§ **Passage shown**:
_____
Principal Site Reliability Engineer
London (Hybrid) / contract / Negoitable
Principal Site Reliability Engineer - Contract 6 Months+
Are you a highly experienced Principal Site Reliability Engineer with a passion for optimising systems and leading technical initiatives?
You'll be instrumental in shaping the reliability and performance of our infrastructure, driving innovation, and mentoring talent.
Role
- Lead multiple delivery projects while managing day-to-day BAU and support tasks.
- Proactively develop and implement infrastructure as code to enhance availability, scalability, latency, and efficiency.
- Take the lead on troubleshooting and problem-solving complex technical issues.
- Contribute to and create new designs, architectures, and standards for projects and solutions.
- Help ensure the stability and security of our environment.
- Support capacity planning, demand forecasting, software performance analysis, and system tuning.
- Define and champion processes and best practices for reliable and timely delivery.
- Communicate work status and design choices clearly and regularly.
Experience
- A proven track record in technical and mentoring roles within an SRE department.
- Extensive experience in solving complex technical issues, managing projects, and mentoring engineers.
_____
§ **The data**:
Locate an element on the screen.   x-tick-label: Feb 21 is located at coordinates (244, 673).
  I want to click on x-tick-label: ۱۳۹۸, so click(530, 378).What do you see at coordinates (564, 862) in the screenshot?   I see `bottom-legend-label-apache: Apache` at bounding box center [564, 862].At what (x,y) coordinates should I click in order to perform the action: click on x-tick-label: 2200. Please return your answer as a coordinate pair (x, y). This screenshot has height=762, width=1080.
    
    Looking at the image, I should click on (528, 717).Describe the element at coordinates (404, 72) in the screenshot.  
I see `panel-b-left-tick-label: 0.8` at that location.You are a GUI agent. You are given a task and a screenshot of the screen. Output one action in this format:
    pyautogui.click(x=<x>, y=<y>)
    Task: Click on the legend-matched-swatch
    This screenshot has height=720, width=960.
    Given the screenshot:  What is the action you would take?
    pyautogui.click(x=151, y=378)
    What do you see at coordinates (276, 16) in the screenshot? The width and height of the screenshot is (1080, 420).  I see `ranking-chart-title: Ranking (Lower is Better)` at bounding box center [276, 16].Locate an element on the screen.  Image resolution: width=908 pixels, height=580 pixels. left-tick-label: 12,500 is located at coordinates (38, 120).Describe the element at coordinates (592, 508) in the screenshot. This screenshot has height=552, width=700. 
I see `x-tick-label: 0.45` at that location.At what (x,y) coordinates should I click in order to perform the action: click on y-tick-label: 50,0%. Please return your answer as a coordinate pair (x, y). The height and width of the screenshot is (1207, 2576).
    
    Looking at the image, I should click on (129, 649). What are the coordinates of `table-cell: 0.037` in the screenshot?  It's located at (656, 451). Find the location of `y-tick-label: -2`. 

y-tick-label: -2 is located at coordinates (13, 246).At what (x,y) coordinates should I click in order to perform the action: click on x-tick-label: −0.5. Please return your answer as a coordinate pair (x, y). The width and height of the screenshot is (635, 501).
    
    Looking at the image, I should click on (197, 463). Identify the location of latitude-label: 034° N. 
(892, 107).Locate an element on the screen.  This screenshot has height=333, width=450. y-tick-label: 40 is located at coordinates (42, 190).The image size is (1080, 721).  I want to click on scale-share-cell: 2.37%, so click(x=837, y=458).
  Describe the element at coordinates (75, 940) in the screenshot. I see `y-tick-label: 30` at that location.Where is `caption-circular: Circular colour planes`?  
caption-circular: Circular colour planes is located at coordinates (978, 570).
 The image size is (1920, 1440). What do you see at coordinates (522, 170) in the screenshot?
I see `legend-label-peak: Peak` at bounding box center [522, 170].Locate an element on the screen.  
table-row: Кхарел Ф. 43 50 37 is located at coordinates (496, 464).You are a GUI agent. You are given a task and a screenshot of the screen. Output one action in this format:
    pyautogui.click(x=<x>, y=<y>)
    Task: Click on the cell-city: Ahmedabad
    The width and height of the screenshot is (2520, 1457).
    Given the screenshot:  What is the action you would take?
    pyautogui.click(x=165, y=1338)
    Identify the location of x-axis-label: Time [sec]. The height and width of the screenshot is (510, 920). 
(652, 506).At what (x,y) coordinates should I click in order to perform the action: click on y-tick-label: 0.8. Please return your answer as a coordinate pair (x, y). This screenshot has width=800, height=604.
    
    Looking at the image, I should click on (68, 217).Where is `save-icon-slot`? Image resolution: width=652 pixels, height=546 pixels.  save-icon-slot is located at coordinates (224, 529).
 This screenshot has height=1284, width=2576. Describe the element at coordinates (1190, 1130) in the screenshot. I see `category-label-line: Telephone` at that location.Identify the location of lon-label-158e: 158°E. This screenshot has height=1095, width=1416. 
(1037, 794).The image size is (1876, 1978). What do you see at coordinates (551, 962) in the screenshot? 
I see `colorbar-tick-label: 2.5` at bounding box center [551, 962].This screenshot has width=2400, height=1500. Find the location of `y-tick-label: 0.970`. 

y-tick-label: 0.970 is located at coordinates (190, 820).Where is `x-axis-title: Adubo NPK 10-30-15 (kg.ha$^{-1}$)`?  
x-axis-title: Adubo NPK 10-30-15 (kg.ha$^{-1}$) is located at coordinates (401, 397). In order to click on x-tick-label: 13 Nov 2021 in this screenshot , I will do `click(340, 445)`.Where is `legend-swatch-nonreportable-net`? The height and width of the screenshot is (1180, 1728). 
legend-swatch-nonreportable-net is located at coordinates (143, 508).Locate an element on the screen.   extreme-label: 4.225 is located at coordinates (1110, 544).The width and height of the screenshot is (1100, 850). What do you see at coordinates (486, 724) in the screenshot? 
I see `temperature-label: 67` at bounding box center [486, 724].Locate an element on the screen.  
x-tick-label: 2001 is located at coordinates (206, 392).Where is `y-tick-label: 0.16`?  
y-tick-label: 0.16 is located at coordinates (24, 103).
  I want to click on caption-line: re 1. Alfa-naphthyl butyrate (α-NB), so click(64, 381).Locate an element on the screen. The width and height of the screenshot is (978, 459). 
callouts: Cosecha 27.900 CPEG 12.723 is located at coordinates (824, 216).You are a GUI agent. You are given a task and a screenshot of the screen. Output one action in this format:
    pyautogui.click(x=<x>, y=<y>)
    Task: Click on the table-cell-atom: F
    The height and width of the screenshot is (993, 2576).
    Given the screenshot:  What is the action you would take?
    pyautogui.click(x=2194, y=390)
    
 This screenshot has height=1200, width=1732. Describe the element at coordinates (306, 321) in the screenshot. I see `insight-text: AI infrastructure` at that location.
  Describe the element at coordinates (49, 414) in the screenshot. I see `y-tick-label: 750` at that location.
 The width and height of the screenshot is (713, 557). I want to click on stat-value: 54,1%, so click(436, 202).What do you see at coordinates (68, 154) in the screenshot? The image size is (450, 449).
_____
§ **Description of the task**: How long is the contract in the job posting? The records have no role in this exercise.

§ **Exercise result**: Six months or more.